Write out again the lines from the line with "Expand details using Ver mais informações" up to and including the line with "Task: Select first door tile in tileset", exactly as they stand below, and skip any picture.

##### MATERIAL FOR THIS EXERCISE #####

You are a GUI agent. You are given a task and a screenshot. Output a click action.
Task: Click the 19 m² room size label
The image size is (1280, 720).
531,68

#####
##### MATERIAL FOR THIS EXERCISE #####

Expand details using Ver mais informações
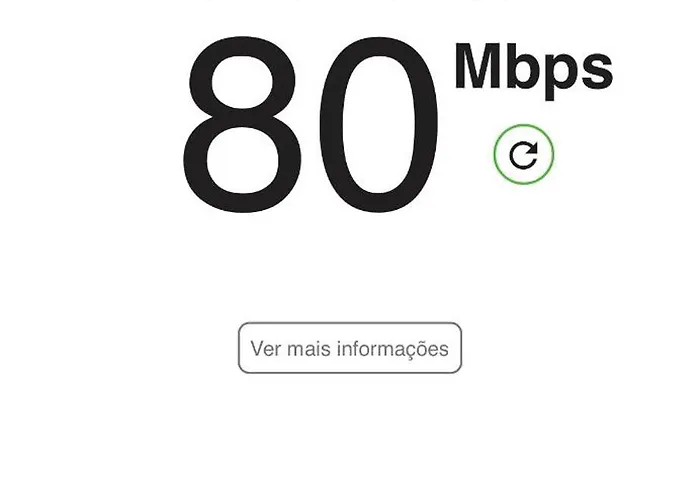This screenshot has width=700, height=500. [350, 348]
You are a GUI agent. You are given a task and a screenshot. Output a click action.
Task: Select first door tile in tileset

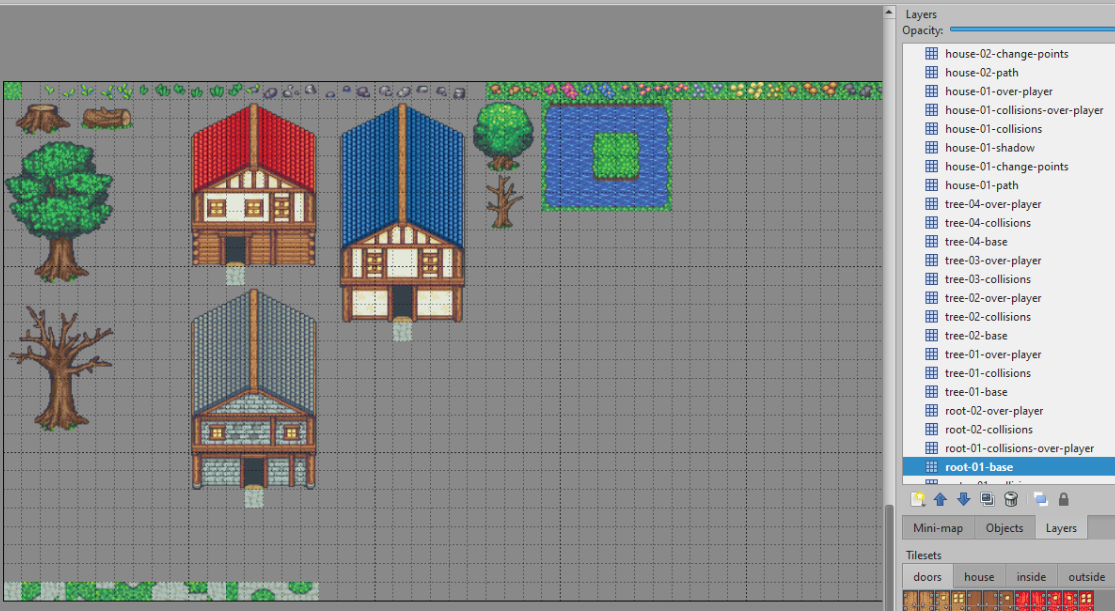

#####

◆ **EXERCISE OUTPUT**
Expand details using Ver mais informações
This screenshot has width=700, height=500. [350, 348]
You are a GUI agent. You are given a task and a screenshot. Output a click action.
Task: Select first door tile in tileset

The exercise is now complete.